Text extract:
Phases of the Moon, the newsletter of the Maine NVC Network
Volume Eight, Issue Eight:
A New View of The Four Chairs

Our newsletter appears approximately once a month. Our purpose is to contribute to the NVC learning of people who have taken at least an NVC Level 1 workshop, and help us stay connected as we endeavor to deepen a culture of peace within ourselves, our families and the world. We believe a Level 1 offers so many new ways of thinking that additional support for learning and integration could be helpful.

We endeavor to make each edition informative, connecting, inspiring and fun. Please let us know how the newsletter might contribute to your NVC well-being. Email: newsletter at mainenvcnetwork.org

In this month's issue, we feature a guest writer who has a new and creative way to think of The Four Chairs (If you are unfamiliar with that metaphor, go here.) Gwen Heath took an NVC Level 1 workshop at LINC Wellness & Recovery Center in Augusta, ME. She submitted this article for use in their newsletter and it is republished here with their permission. Images have been swapped for ones that are in the public domain.

Contents

How I relate to NVC

by Gwen Heath

Recently I attended a nonviolent communication class. We were asked how we would describe what nonviolent communication is.

Imagine the home of Edith and Archie Bunker. It is with ease we see the two familiar chairs sitting in their living room. Both chairs were worn and fit their owners to a tee.

The personalities of the owners became the chairs. Edith saw the world from her chair very differently than Archie in his.

We all knew that no matter what happened, Edith would believe it was her fault. She carried the burden of her family's trauma like a vintage martyr. Edith is the epitome of a victim. We can hear her say it; nearly every word out of her month, "It is all my fault."

Good old Archie blamed everyone and anyone for everything. He blamed better than a pro golfer putts. His message to the world, "It is all your fault!"

Each one of us owns these two chairs emotionally and our rumps fit ever so well in our favorite way to see the world.

Why would we sit in either chair? It is the way we have been taught to see the world. It has to be someone's fault, right?

Maybe not.

Nonviolent communication gives us an opportunity to see the world from a needs perspective. Simply put, all human beings have needs. We all try to get them met.

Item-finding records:

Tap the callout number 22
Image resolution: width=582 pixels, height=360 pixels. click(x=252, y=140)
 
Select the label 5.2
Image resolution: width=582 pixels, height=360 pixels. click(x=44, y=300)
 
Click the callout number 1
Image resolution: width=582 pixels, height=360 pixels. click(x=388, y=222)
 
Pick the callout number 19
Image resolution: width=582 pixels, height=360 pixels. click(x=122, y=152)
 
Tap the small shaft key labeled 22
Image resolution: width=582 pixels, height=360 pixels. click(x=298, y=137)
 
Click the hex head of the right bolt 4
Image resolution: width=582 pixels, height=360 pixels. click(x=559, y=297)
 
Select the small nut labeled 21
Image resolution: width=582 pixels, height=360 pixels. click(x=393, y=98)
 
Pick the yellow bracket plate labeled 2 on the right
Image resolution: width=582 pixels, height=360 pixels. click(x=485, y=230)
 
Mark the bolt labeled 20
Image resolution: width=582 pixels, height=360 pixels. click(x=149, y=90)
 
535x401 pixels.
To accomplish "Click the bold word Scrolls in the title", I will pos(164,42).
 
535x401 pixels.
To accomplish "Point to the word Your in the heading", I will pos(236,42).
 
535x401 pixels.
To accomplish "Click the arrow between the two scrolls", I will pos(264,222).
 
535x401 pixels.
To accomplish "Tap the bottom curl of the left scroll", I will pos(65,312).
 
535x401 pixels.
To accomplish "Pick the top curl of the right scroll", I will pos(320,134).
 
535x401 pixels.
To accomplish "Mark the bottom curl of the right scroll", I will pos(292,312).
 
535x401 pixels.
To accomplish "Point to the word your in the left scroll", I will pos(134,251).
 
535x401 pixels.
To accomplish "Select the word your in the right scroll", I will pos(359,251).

Exercise objective: Extend the newsletter article on the Four Chairs by writing the passage that comes right after its final sentence.

Answer for this exercise:
Life gets interesting and a little messy by the way we try to get our needs met while our lives bump into other people trying to get their needs met.

What is a need? Those things everyone must have to live. The easy ones to identify are food, water, and shelter. The needs that aren't so flamboyant are, love, acceptance, to be seen for our intentions, to be part of a community, and to matter. These, to name a few, are just as important to survival.

We have all learned some interesting / creative ways to get needs met. Why do we, or others, lie, manipulate, take sides, fight, or smile when we want to cry? You guessed it, we are attempting to get a need met.

When we repeat a behavior that we are trying to stop, how do we feel? If we chose our Archie chair, "It is your fault" - have you ever heard yourself say, "You made me__________"? - that is good old Archie again.

If you find yourself berating yourself with, "it is all my fault," you can just call yourself good old Edith.

But what other choice do we have?

Nonviolent Communication gives us two new chairs to see the world from.

The third chair of our living room set, we can picture as a lazy boy recliner. Have a seat, put your feet up, take a breath, relax, and ask yourself a few questions. "What sensation is happening in my body?"

Our body is a great tool - bellies get butterflies, shoulders tighten, foreheads ache - to tell us, "Pay attention, something's happening here." So take a minute and acknowledge to yourself where in your body you feel, and what you feel. Example, "I said ______," and now my chest is tight and I feel a little nauseous. The second question to ask oneself is, "What need / needs am I trying to get met?"

How does this help? For me it takes away the shame and blame. Knowing that needs are motivating my behavior. This lets me look at what I am truly trying to accomplish. Then I have the opportunity to choose words and behaviors that will peacefully and respectfully get my needs met.

Nonviolent communication offers a fourth chair as well. Now our living room has the Edith and Archie Bunker chairs, the lazy boy and now a yoga mat.

A yoga mat. How is a yoga mat a chair? Let me explain. A yoga mat for me represents a place that in the beginning looks impossible. Just getting started is tough. It requires commitment and practice to use properly. Like nonviolent communication, the people I know, who know how to use a yoga mat, have better balance, flexibility, and peace. I often want what they have without doing the actual work.

So what do we do on this yoga mat? We start like we would in any exercise program, we stretch. We stretch our imaginations. We do this by becoming curious about someone else. I wonder, "Why did they say that?" I wonder, "Why did they do that?" "What needs are they trying to get met?" It is amazing how others have the same needs we have.

This is an emotionally freeing place to be because when we look at needs instead of words and behaviors our situation can move from powerless victim to powerful victorious human beings. We are free to choose strategic ways to get our needs met as well as to let ourselves and others off of the guilt hook and meet our needs without hurting others.

We are all a bunch of kids on the this big blue marble trying to get our needs met.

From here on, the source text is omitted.